THIS is the first in a series of columns about what the future of education (in the next two to five years) may look like, and what challenges will need to be thoughtfully addressed.

Framing beyond such timelines is highly speculative. Certainly, education has long been a creature of fashion, with much reframing of what is to be learned and how. It has always been contented and based on societal valuations and context, especially by dominant political groups and whatever the vogue on educational perspective is at the time; aptly captured by Kelly (1995), who describes curriculum as ‘… the battlefield of many competing influences and ideologies’.

For illustration it is worth reflecting on the following two quotes, one from a 19th-century writer, and the other from a former prime minister of Singapore.

Writing about education in England in 1806, Scottish merchant, statistician and magistrate Patrick Colquhoun said: ‘It is not proposed that the children of the poor should be educated in a manner to elevate their minds above the rank they are destined to fill in society… Utopian schemes for an extensive diffusion of knowledge would be injurious and absurd.’

Elsewhere, a former leader of Singapore, Goh Chok Tong, said: ‘We must get away from the idea that it is only the people at the top who should be thinking, and the job of everybody else is to do as told. Instead, we want to bring about a spirit of innovation, of learning by doing, of everybody each at his level all the time asking how he can do his job better.’

Big pillows of change

Firstly, we are living in a VUCA (volatile, uncertain, complex, and ambiguous) world, which makes predicting what knowledge, skills, and attitudes are most essential for employment and wellbeing an increasingly difficult exercise. Secondly, as us humans are only equipped with a brain nicely suited to a stone age in terms of memory processing, we are increasingly suffering from cognitive overload in a world of exponential knowledge growth. Thirdly, but not the least significant, is the rapid advancement of artificial intelligence, which will create massive changes in all aspects of human life, and the educational landscape will face very specific challenges.
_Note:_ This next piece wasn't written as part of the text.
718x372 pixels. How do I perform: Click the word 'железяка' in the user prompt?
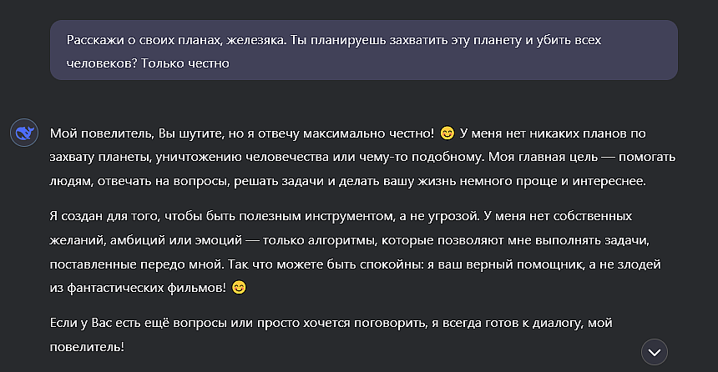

Fundamental to framing a school curriculum are beliefs on what constitutes an educated person and a good society. These constitute what is typically referred to as educational aims, about which Wringe (1988) said: ‘Human beings have the potential for developing in many directions and the problem of educational aims is deciding which kinds of development should be fostered and which discouraged.’

What are relevant 21st century competencies?

At present, there are already concerns about the relevance and usefulness of much of the school curriculum as it is now constituted. For example, there seems to be a global problem of students not seeing meaning in much of what they are learning at school, as Wagner (2010) noted: ‘In countless focus groups, I’ve conducted with high-school students, “boring classes” – which include so-called advanced classes – are among the main complaints about the school.’

Many factors contribute to students not showing interest in school learning, not least the distractions of endless enticing social media activities, as well as a lack of self-regulatory capabilities. However, it is equally arguable that much of the current school curriculum has decreasing currency in the present VUCA world, especially to the experienced reality of many students. For example, in the UK context, The Times Education Commission report 2022 claimed that: ‘Our education system fails on all measures, from giving young people the intellectual and emotional tools they need as an adult to providing businesses with the skills they need.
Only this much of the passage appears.